By Benjamin Narkmon For The North American Post
Editor’s note. This is the third article in a series tracing the author’s journey through the University of Washington during the COVID-19 pandemic.
The 2021-2022 school year brought with it the promise of a “return to normalcy” for us college students. Thus, I approached my sophomore year of university with rose-colored lenses, wide-eyed and optimistic. However, no sooner did the school year begin than I realized that things would not go according to plan. Many of my classes were fully or partially online. I struggled to balance my course load, part-time job, socializing, and simply eating and sleeping properly. If anything, the school year for me was a trial of perseverance.
In my article in August 2021, I wrote that I would look into studying abroad in Japan. As it turns out, I was accepted into a year-long exchange student program at the University of Tokyo beginning in autumn of this year. This would be my first major step in my “Journey to the East.” However, shortly after being accepted in January, I was informed that my program was canceled due to COVID-19. I was so shocked that I found no solace when I was later told that the program was no longer canceled, but now projected to be only one semester starting in spring. Essentially, my program had been cut in half. The shock caused me to spiral and I no longer understood why I was studying Japanese in the first place. I began questioning if all the hard work I put into studying had been worth it.
Despite the major setback this posed, I was able to get back on my feet with help from my peers and mentors. In fact, I would argue that the 2021-22 school year was one of the best of my life. And, after months of asking for an extension, I was told in late August that I will be permitted to study abroad for a year.
One of the many highlights was that I took a heritage Chinese class, a course designed for students who speak some Mandarin at home. For many children of immigrants, not being able to speak one’s heritage language can be frustrating and sometimes painful.
This is precisely why (re)learning that language can be deeply empowering. Through my Chinese class, I feel more connected to my family overseas and found myself able to better communicate with them. Relearning my heritage language felt like I was picking up puzzle pieces of my linguistic knowledge that I had lost and was putting them back together.
As part of my class on teaching ESL (English as a Second Language) and JSL (Japanese as a Second Language), I tutored a Japanese international exchange student for English and they tutored me for Japanese. I learned how rewarding it feels to be a teacher and got a glimpse into how much work it requires to teach a foreign language. My tutor/tutee helped me become more comfortable speaking Japanese and taught me about various aspects of Japanese culture. For instance, one day they helped me navigate the club recruitment process at the beginning of each Japanese college school year.
One of my professors allowed me the privilege of being a guest speaker on a symposium panel discussing her course, “Japanese Language in Society,” along with two other students. The course covers topics such as minority languages, language revitalization, and government and educational policies.

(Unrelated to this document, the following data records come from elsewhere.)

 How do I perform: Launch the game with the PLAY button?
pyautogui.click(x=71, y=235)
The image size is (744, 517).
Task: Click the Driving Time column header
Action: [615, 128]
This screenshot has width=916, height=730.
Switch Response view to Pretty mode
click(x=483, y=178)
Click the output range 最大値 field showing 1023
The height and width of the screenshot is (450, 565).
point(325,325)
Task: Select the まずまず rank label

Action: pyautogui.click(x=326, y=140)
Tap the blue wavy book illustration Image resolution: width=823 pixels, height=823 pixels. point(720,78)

When my professor asked if anyone would like to speak on the panel with her, I enthusiastically replied yes. Participating in this panel in front of faculty made me realize how rewarding stepping out of one’s comfort zone can be.

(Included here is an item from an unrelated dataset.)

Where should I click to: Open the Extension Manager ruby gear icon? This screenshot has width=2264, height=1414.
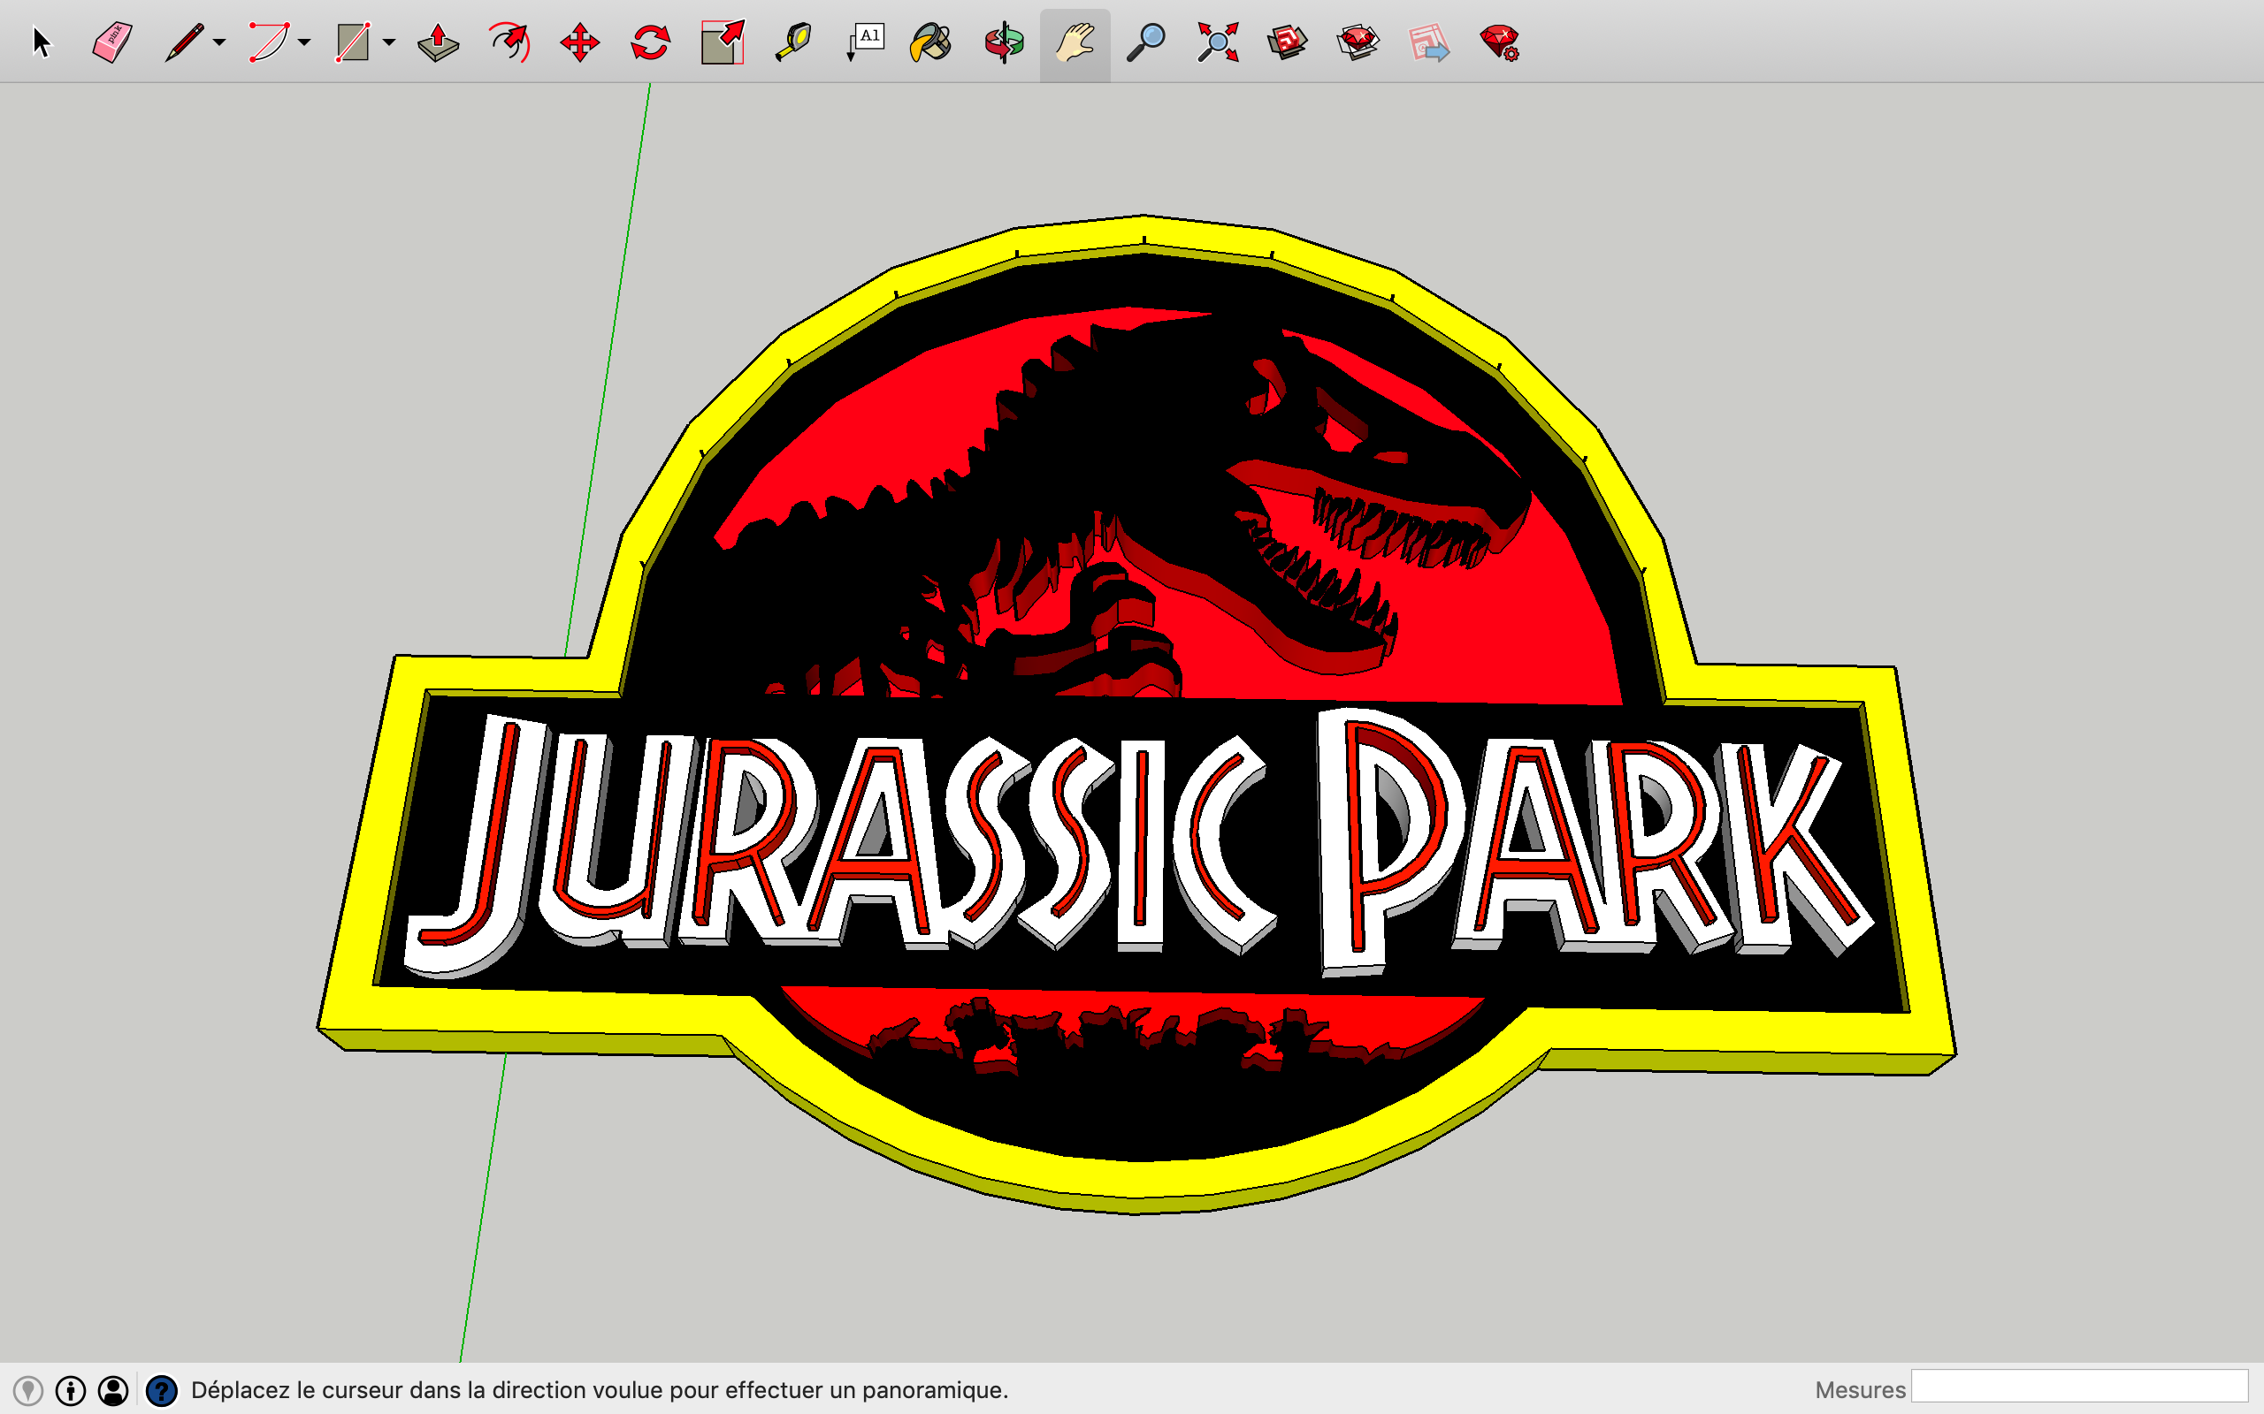click(x=1500, y=43)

That same professor also began offering a course, “Japanese through Songs,” where students learn self-study skills through music. While the course was originally intended for second and third-year Japanese language students, a handful of my peers and I were given permission to form an “upper-level cohort.” Unlike the rest of the class, our group sang karaoke and did song analysis.
Finally, I took a fifth-year Japanese class which now has a special place in my heart. Including me, there were only five students, which made us close for a class that only lasted about ten weeks. The coursework was mostly up to us, the students, to take in whatever direction we wanted. For example, our reports ranged from the history of why Japan drives on the left side of the road to “Takarazuka” (a musical theater troupe), the state of the Japanese animation industry, Japan-Taiwan relations, and the history of coffee in Japan. One particularly amusing episode was when my classmate, for a news report presentation, completely fabricated a story and only revealed to us at the end of his presentation that it was “fake news.” In addition to my amazing classmates, my professor helped me recover from the shock that the study abroad situation left me in. She set aside time for me almost every week to chat about what I had on my mind. My professor helped me change my way of thinking for the better and for the first time in my life, I genuinely felt like I could take whatever life threw at me in stride. At the end of the year, I found my reason for learning Japanese again — simply because it is fun.
Back when I was in Bellevue College as an officer in the Japanese Culture Exchange Club, my advisor taught me about the Daruma doll and the phrase “seven times down, eight times up.” To me, the 2021-22 school year was the embodiment of this philosophy. While my study abroad being cut in half knocked me over, I managed to get back on my feet, thanks to the support from those around me. When I look back on this school year, I will remember it not as the time I spent down, but as the process of learning to get back up.
I am projected to study abroad at the University of Tokyo starting in spring of 2023 until early 2024. In my next article, I hope to report on my experience in Japan.
Benjamin Narkmon is double majoring in Japanese and Linguistics.